«Speriamo che l’Italia vincente sia un po’ come Bartali al Tour»

«Siamo tutti come pugili un po’ suonati sul ring. Ci vuole pazienza per ritrovare l’equilibrio». Angelo Scola alla sede della Fondazione Ambrosianeum usa un paragone sportivo per parlare dei milanesi scazzottati dalla crisi ma desiderosi di non cascare al tappeto.

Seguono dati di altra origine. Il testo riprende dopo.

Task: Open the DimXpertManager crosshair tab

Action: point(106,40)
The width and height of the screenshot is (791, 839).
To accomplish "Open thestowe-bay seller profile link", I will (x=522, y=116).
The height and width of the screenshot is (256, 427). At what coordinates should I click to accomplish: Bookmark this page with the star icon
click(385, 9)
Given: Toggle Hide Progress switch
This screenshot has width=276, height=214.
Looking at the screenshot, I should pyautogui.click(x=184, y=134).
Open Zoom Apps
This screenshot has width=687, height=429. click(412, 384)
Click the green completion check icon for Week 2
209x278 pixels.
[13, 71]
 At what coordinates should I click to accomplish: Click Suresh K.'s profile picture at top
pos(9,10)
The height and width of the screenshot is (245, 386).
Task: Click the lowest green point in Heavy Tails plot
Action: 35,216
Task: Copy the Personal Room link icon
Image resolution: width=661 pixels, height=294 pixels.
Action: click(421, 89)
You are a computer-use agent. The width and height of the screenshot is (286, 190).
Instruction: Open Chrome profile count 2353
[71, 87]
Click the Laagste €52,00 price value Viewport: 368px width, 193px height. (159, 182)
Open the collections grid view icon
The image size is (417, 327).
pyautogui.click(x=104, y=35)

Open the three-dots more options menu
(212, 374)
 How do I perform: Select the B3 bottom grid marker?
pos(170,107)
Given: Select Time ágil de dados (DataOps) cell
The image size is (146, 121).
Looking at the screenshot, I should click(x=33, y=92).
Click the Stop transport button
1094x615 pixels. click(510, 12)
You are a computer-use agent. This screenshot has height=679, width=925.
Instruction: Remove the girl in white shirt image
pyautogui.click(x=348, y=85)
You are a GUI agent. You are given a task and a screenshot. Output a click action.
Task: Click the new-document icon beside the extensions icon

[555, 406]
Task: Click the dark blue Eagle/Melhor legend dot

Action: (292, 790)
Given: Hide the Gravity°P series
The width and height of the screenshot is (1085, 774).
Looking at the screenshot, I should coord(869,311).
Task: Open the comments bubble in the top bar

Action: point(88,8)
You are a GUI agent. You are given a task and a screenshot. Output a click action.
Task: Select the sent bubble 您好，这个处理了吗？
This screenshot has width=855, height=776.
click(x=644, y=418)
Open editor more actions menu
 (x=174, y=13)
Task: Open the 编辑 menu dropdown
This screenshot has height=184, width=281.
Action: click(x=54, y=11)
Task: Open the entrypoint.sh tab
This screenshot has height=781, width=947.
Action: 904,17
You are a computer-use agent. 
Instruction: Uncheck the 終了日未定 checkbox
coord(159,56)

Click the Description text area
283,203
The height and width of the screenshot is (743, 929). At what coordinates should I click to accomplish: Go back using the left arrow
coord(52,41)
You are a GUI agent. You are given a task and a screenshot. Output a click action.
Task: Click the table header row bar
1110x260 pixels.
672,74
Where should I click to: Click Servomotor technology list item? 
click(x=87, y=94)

Anche perché gli italiani, ricorda l’arcivescovo, vengono alla luce in debito verso Dio e anche con il debito pubblico: «Nasciamo con un debito di 33mila euro ciascuno». E il linguaggio sportivo rimane vivo anche nei passaggi successivi. «Speriamo che l’Italia che vince sia come la vittoria di Bartali quando c’è stato l’attentato a Togliatti» dice il cardinale, ricordando l’estate calda del 1948, quando l’Italia sembrava sull’orlo della crisi civile e le prodezze di Bartali al Tour de France contribuirono a svelenire il clima di odio esacerbato dagli spari contro il leader del Pci, Palmiro Togliatti. E il cardinale Scola aggiunge un altro riferimento calcistico d’attualità, la sfida Italia Germania che si giocherà giovedì. Scherza: «Battere sul campo la Germania in economia sarà più dura...».
Scola insiste molto sul contributo positivo di nonni e bisnonni: «Gli anziani possono essere protagonisti decisivi della società se sono consapevoli della loro responsabilità e dei loro compiti. Anche in carrozzina o a letto possono documentare il valore della vita che è offerta».